Литмир - Электронная Библиотека
Содержание  
A
A

Она — Долорес. И точка, сеньорито мио. «Пунто финаль, Хуанито. Энтьендес, омбре?»

Парень Хуанито все понял. Хотя твердо решил: надо обязательно попросить Фил Олегыча возобновить занятия испанским. Можно и обормотов Тима с Бобом привлечь за компанию.

«Не то как станут его, таф энд кул бой, крутого парня фром Бьелораша считать несчастным ботаном и зубрилой недоученным. Каникулы, вэкэйшн у них, понимаете ли… Каникуляры, из рака ноги…»

С просьбой Вани его учитель, что и следовало ожидать, согласился, не обинуясь. «Почему бы и нет? Бог учебно-воспитательные труды любит…»

Не замедлил и выдать очередную порцию мудрых наставлений. Само собой положено, в доступной форме.

— Понимай, Иван, чтобы верить… В идеале… Хотя не всему и не всякой материалистической глупости… Людям свойственно бездумно принимать на веру то, что им мнится материальным, вещественным, но в реальности не доверять идеальному, духовному…

Возьмем, к примеру, твои книжки, сай-фай, какую ты любишь читать на сон грядущий.
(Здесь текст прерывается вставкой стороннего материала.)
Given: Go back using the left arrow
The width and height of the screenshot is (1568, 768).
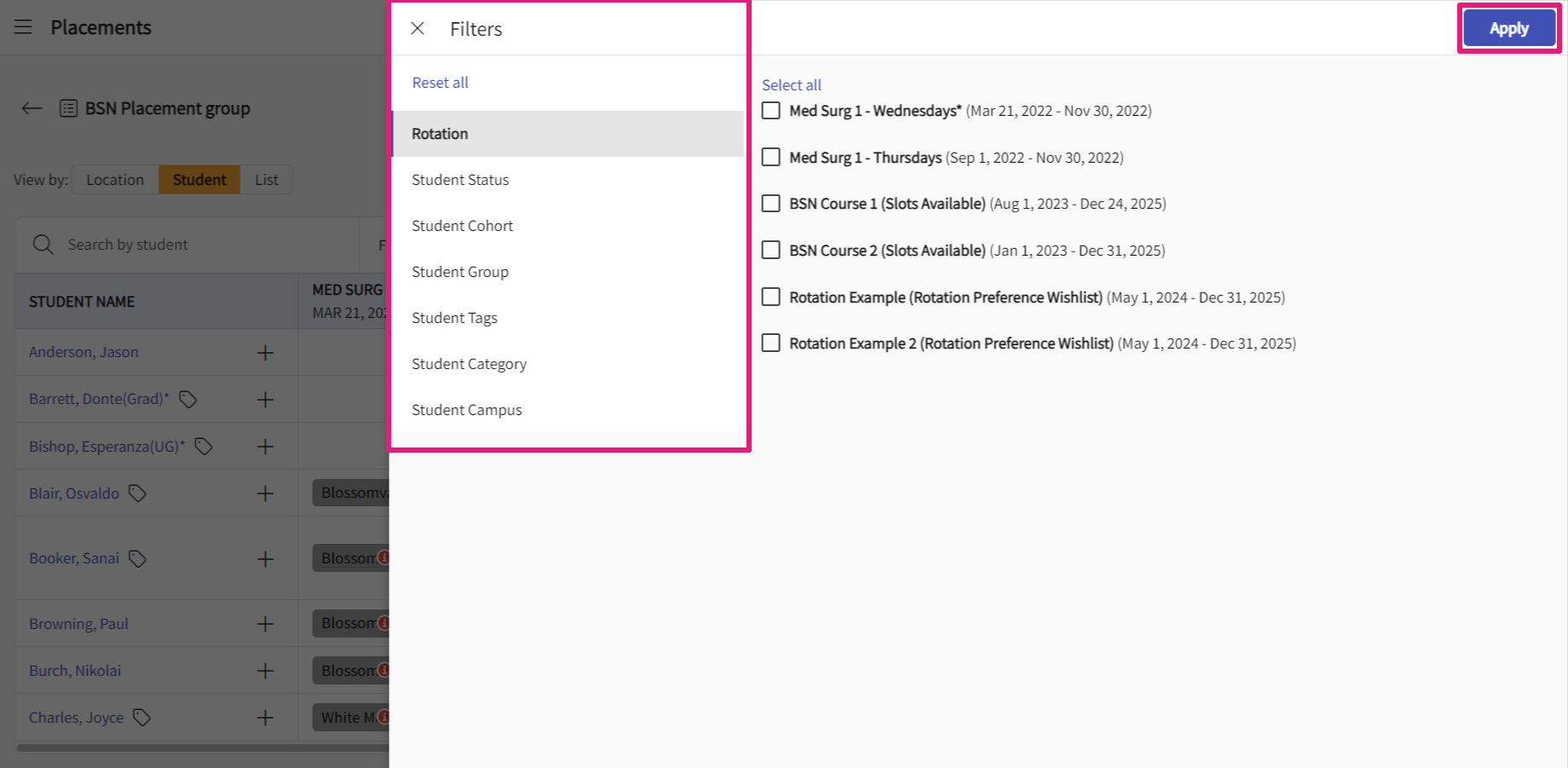Looking at the screenshot, I should click(32, 108).
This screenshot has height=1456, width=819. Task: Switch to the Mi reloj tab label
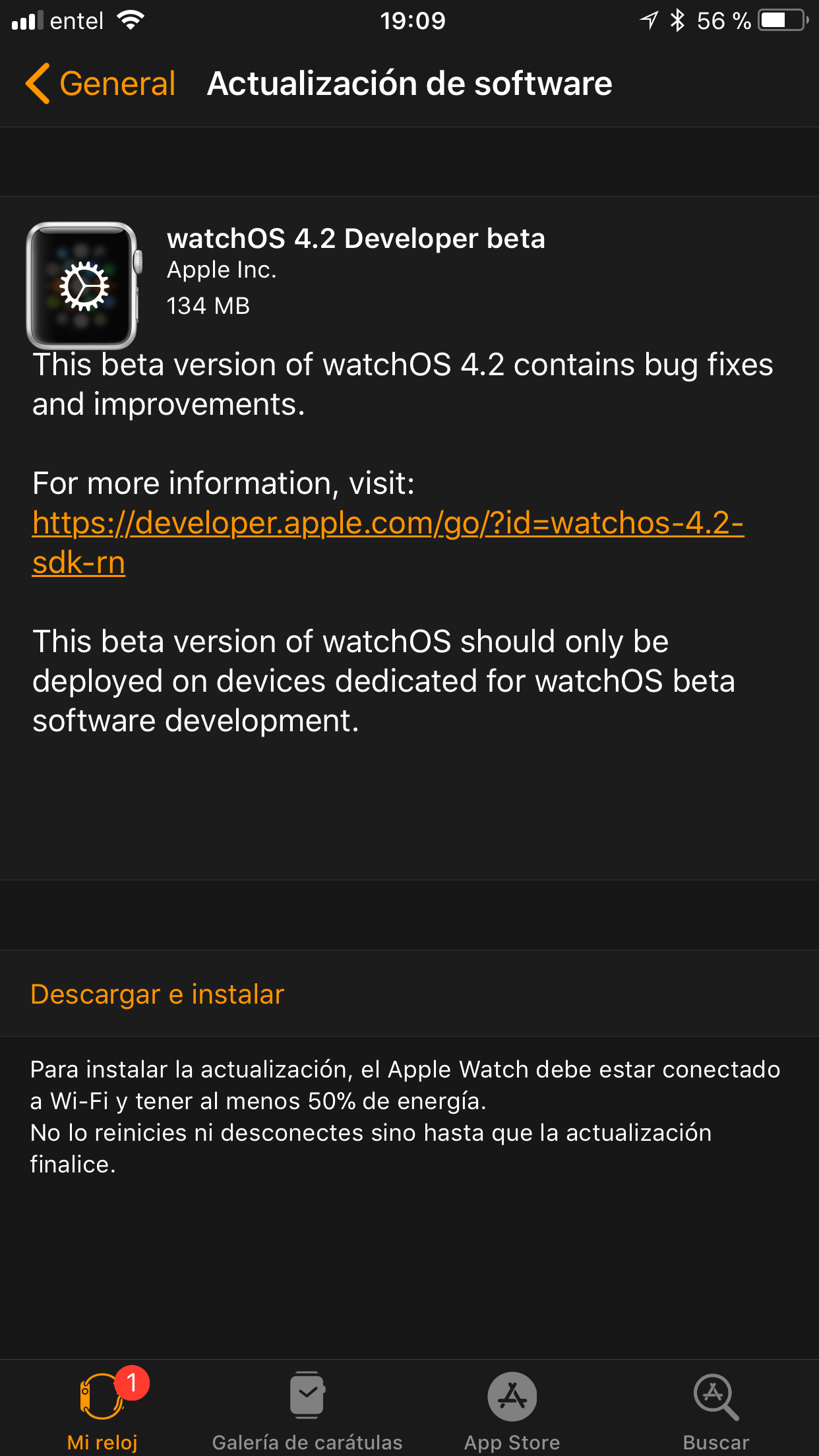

Фантастика — вещь, конечно, хорошая, ежели с наукой и правдой жизни соотносится. Но так бывает далеко не каждый раз.

Скажи, брат ты мой, сколько раз ты встречал у разных писателей-писарчуков, будто люди в удивлении постоянно задирают вверх именно одну бровь?

Вспомнил? Ага, довольно часто. У некоторых обалдуев чересчур…

Теперь пошли к зеркалу в холле и посмотрим, как у нас с тобой получится приподнять бровь. Давай, так сказать, удивимся литературно, как оно в массовой культурке принято…

Пару минут ученик и учитель старательно, серьезно пытались задействовать лицевые мышцы, пробуя поднять какую-нибудь бровь и не трогая другую. Корчили друг другу и зеркальным отражениям уморительные рожи, закатывали глаза, лоб морщили, брови сводили, разводили, хмурили, супили, чуть ли не шевелили надбровными дугами.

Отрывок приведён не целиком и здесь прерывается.